In a September essay at The Comics Cube, Duy wrote, “A lot of comics fans - myself included - would name Dick Grayson as one of their all-time favorite characters. . . . But then if you ask people to name an all-time great Nightwing story, you’d be hard-pressed to get straight answers.”
Duy suggests that Nightwing is just too well adjusted and anchored to create opportunities for great solo tales:
Dick Grayson was the coolest guy in the DC Universe. He was the best big brother you never had. And he was so with it, so together, that there was nothing wrong with him at all. And that was the problem. . . .By which Duy means the pre-1960s, no-faults, catch-the-villain-in-one-issue hero. That would indeed mean little angst, suffering, or frustration. (Which brings up the question: are those elements necessary for a “great” modern superhero story?)
The uncertainty that came with being Robin and the utter detachment and awesomeness (in the purest sense of the word) that came with being Batman wasn’t his. He could look Superman straight in the eye and tell him the real score. And because of the way the DC Universe worked, he couldn’t be put through the wringer like Daredevil has continually been. If you hurt Dick, Batman will come. If you take away his home, his money can buy him a new one. You can’t kill his supporting cast - they haven’t been around long enough for you to form an attachment to them. You can’t introduce things from his deep and dark past, because we’ve already seen his past. He was Robin. We’ve read and seen his adventures. So you can’t mine that.
What’s left when you’ve got an ultraconfident guy with no hang-ups with extraordinary abilities fighting crime?
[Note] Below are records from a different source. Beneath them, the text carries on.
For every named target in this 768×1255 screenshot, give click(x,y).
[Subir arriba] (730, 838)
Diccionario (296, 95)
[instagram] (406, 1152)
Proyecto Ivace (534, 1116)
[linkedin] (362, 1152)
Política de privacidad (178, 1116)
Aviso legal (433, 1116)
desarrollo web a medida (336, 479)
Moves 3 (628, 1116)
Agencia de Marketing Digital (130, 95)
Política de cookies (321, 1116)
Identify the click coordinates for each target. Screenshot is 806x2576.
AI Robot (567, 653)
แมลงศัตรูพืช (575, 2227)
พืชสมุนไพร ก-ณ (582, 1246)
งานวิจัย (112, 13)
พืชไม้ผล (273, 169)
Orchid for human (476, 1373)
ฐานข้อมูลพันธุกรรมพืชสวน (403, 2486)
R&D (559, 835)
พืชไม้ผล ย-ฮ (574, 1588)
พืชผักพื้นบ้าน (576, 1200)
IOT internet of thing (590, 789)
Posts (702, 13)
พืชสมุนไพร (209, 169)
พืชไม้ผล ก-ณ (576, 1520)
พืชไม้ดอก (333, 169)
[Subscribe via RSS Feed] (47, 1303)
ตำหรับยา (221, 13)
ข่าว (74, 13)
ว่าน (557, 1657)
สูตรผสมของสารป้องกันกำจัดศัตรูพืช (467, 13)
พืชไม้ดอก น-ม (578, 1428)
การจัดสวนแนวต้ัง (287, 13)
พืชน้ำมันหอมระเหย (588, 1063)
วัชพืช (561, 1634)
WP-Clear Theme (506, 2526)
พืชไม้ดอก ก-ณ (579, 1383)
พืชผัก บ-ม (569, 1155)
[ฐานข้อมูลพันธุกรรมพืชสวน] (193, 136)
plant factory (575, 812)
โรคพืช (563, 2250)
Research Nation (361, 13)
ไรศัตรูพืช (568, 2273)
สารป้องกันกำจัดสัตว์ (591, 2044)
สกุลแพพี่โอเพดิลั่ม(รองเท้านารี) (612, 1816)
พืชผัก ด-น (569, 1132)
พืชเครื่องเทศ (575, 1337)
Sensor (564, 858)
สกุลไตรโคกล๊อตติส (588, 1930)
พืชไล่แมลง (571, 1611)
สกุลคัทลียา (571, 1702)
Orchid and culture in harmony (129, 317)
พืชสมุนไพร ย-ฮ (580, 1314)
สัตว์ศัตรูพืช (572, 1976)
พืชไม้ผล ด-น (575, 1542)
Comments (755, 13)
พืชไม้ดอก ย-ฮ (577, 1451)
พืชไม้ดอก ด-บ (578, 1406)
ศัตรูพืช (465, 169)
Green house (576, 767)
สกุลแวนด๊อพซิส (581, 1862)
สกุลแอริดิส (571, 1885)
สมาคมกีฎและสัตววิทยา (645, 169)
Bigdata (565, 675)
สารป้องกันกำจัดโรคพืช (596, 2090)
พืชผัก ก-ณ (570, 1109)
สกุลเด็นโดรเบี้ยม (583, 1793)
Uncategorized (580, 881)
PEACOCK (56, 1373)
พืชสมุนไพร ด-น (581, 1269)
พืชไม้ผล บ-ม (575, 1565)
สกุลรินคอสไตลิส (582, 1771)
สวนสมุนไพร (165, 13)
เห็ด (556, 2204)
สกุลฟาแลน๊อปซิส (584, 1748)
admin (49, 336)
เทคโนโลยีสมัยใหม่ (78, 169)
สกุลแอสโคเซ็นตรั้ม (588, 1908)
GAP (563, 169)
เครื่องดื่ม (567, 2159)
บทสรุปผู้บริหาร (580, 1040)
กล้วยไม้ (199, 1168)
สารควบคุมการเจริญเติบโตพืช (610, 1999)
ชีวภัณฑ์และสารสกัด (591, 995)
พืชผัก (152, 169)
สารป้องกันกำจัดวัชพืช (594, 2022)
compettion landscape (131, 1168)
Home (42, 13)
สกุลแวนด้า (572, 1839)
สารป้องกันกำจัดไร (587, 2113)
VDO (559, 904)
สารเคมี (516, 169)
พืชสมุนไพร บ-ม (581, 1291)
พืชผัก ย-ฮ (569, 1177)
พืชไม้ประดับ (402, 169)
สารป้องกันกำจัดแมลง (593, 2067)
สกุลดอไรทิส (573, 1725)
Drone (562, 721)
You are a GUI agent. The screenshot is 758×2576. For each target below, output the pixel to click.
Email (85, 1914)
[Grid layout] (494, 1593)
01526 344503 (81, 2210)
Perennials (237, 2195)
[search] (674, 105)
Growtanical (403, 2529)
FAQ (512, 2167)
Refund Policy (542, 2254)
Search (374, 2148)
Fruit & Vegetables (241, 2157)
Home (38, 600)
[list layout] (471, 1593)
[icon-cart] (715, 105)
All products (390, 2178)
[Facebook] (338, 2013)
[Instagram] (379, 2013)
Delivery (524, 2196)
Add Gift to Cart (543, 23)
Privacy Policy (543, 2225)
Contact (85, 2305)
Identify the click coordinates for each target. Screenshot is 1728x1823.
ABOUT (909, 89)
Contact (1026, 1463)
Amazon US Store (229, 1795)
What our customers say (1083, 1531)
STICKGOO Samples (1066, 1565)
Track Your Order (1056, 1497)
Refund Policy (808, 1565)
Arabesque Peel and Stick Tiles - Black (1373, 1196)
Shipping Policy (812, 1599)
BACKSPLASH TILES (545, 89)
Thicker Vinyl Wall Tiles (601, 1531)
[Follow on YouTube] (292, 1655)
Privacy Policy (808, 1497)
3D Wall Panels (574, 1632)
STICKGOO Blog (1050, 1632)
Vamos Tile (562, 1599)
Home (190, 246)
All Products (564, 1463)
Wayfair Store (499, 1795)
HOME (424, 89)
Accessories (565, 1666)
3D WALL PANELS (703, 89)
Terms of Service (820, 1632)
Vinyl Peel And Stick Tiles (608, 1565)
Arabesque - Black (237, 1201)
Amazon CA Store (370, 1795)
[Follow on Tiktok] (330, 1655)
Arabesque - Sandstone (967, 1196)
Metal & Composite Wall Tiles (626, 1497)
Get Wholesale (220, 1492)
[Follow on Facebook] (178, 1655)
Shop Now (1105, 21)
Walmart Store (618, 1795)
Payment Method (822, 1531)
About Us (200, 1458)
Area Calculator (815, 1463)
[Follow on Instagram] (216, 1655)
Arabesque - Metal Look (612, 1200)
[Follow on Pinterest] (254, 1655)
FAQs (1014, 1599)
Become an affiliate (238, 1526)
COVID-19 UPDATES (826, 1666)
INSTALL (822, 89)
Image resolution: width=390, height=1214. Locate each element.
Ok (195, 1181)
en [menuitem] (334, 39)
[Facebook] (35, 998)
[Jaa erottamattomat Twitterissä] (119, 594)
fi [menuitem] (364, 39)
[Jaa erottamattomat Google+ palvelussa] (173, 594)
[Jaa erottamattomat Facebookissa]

You’ve got, and I hate to say this, a generic superhero.
Duy’s suggestion for making the Nightwing magazine work starts with on “his greatest personality strength, which is his ability to lead and command respect from the entire DC Universe.”
But that of course leads to another, perhaps more powerful answer to why naming great Nightwing solo adventures is tough: because he appears in great stories with other characters. Created as a sidekick, Dick Grayson was defined from the start through his link to another hero; most other comics crime-fighters started as the only hero in their worlds. As Nightwing, Dick remains one of the most important characters in the Batman ensemble. And the character came into his own in a team magazine, The New Teen Titans.
Thus, for respected and beloved stories featuring Nightwing, we can start with The Judas Contract, the story by Marv Wolfman and George Pérez in which Dick takes that crime-fighting identity. That’s #13 in Brian Cronin’s November 2009 fan poll about favorite comics storylines, and on io9’s list of 75 DC Comics volumes every rich fan should own.